▸ **DOCUMENT SEGMENT**:
When we use the term “remaining scheduled payments,” we mean, with respect to any 2021 Note, the remaining scheduled payments of the principal thereof to be redeemed and interest thereon that would be due after the related redemption date but for such redemption; provided, however, that, if such redemption date is not an interest payment date with respect to such 2021 Note, the amount of the next scheduled interest payment thereon will be reduced (solely for the purpose of this calculation) by the amount of interest accrued thereon to such redemption date.
On or after October 22, 2021 (the date that is 31 days prior to the maturity date) we may, at our option, redeem the 2021 notes, in whole or in part, on at least 30 days' and no more than 60 days' prior written notice, at a redemption price equal to the principal amount of the 2021 notes being redeemed, together with any accrued and unpaid interest thereon to, but excluding, the date fixed for redemption.
Redemption of the 2021 Notes Upon a Tax Event
If, as a result of (a) any change in (including any announced prospective change), or amendment to, the laws (including any regulations or rulings promulgated thereunder) of the United States (or any political subdivision or taxing authority thereof or therein), or any change in (including any announced prospective change), or amendment to, any official position regarding the application or interpretation of such laws, which change or amendment is announced or becomes effective on or after November 15, 2016, or (b) a taxing authority of the United States taking any action, or such action becoming generally known, on or after November 15, 2016, whether or not such action is taken with respect to us or any of our affiliates, there is in either case a material increase in the probability that we will or may be required to pay additional amounts as described herein under the heading “-Payment of Additional Amounts on the 2021 Notes” above (any of the foregoing, a “Tax Event”), then we may in either case, at our option, redeem, in whole or in part, the 2021 notes on at least 30 days' and no more than 60 days' prior written notice, at a redemption price equal to the principal amount of the 2021 notes being redeemed, together with any accrued and unpaid interest thereon to, but excluding, the date fixed for redemption.
In order to exercise this right, we must determine, in our business judgment, that the obligation to pay such additional amounts cannot be avoided by the use of reasonable measures available to us, not including substitution of the obligor under the 2021 notes. Prior to the publication of any notice of redemption, we will deliver to the trustee an officer's certificate stating that we are entitled to effect a redemption and setting forth a statement of facts showing that the conditions precedent to our right to so redeem have occurred and an opinion of counsel to that effect based on that statement of facts.
We may from time to time, without notice to or the consent of the registered holders of the 2021 notes, create and issue further 2021 notes ranking on an equal basis with the outstanding 2021 notes in all respects (or in all respects except for the payment of interest accruing prior to the issue date of such further notes or except, in some circumstances, for the first payment of interest following the issue date of such further notes). Such further 2021 notes shall be consolidated and form a single series with the outstanding 2021 notes and shall have the same terms as to status, redemption or otherwise as the outstanding 2021 notes.

▸ **SET EXERCISE A**: Output the passage of the 2021 notes excerpt between "When we use" and "such redemption date.", inclusive.
▸ **SET EXERCISE B**: For each statement, say yes or no according to the 2021 notes excerpt, and quote the words that decide it: (i) On or after October 22, 2021, the 2021 notes may be redeemed on at least 30 days' prior written notice. (ii) Before any notice of redemption is published, an officer's certificate is delivered to the trustee. (iii) Further 2021 notes can be issued only with the consent of the registered holders of the 2021 notes.

▸ **EXTRACTED DATA**:
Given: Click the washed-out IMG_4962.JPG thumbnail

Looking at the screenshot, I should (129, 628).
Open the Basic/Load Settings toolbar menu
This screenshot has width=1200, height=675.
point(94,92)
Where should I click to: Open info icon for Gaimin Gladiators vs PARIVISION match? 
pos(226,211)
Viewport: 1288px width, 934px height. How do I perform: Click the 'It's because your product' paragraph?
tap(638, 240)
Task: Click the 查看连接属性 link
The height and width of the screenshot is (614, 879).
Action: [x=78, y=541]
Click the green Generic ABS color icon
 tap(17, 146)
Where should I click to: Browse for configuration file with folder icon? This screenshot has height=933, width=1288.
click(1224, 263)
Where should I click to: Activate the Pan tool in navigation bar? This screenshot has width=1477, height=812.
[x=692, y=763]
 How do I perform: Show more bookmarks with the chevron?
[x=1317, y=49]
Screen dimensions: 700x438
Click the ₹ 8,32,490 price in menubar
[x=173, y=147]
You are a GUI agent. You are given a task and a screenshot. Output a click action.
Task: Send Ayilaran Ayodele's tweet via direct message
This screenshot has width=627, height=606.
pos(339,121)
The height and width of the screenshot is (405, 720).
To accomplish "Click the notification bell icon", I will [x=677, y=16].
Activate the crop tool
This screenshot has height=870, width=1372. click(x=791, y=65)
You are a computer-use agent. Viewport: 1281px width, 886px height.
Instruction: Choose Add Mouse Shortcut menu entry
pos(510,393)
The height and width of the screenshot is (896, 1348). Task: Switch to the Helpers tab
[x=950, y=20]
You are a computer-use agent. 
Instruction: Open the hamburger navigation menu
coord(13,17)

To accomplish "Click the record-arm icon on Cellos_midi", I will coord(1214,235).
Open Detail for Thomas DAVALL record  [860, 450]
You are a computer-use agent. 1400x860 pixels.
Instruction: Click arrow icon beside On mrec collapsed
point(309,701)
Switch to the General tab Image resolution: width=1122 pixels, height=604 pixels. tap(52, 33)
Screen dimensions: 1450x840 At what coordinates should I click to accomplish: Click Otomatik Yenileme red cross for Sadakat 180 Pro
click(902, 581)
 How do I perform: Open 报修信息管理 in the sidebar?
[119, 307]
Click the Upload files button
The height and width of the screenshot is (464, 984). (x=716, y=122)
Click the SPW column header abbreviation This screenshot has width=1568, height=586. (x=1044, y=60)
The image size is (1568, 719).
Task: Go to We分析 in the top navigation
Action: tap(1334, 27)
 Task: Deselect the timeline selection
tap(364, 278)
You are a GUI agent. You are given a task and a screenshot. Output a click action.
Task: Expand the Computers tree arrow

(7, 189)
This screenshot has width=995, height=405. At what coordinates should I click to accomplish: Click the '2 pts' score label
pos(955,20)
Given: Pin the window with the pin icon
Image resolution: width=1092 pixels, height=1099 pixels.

▸ **TASK SOLUTION A**:
When we use the term “remaining scheduled payments,” we mean, with respect to any 2021 Note, the remaining scheduled payments of the principal thereof to be redeemed and interest thereon that would be due after the related redemption date but for such redemption; provided, however, that, if such redemption date is not an interest payment date with respect to such 2021 Note, the amount of the next scheduled interest payment thereon will be reduced (solely for the purpose of this calculation) by the amount of interest accrued thereon to such redemption date.

▸ **TASK SOLUTION B**:
(i) Yes: "On or after October 22, 2021 (the date that is 31 days prior to the maturity date) we may, at our option, redeem the 2021 notes, in whole or in part, on at least 30 days' and no more than 60 days' prior written notice"
(ii) Yes: "Prior to the publication of any notice of redemption, we will deliver to the trustee an officer's certificate"
(iii) No: "without notice to or the consent of the registered holders of the 2021 notes"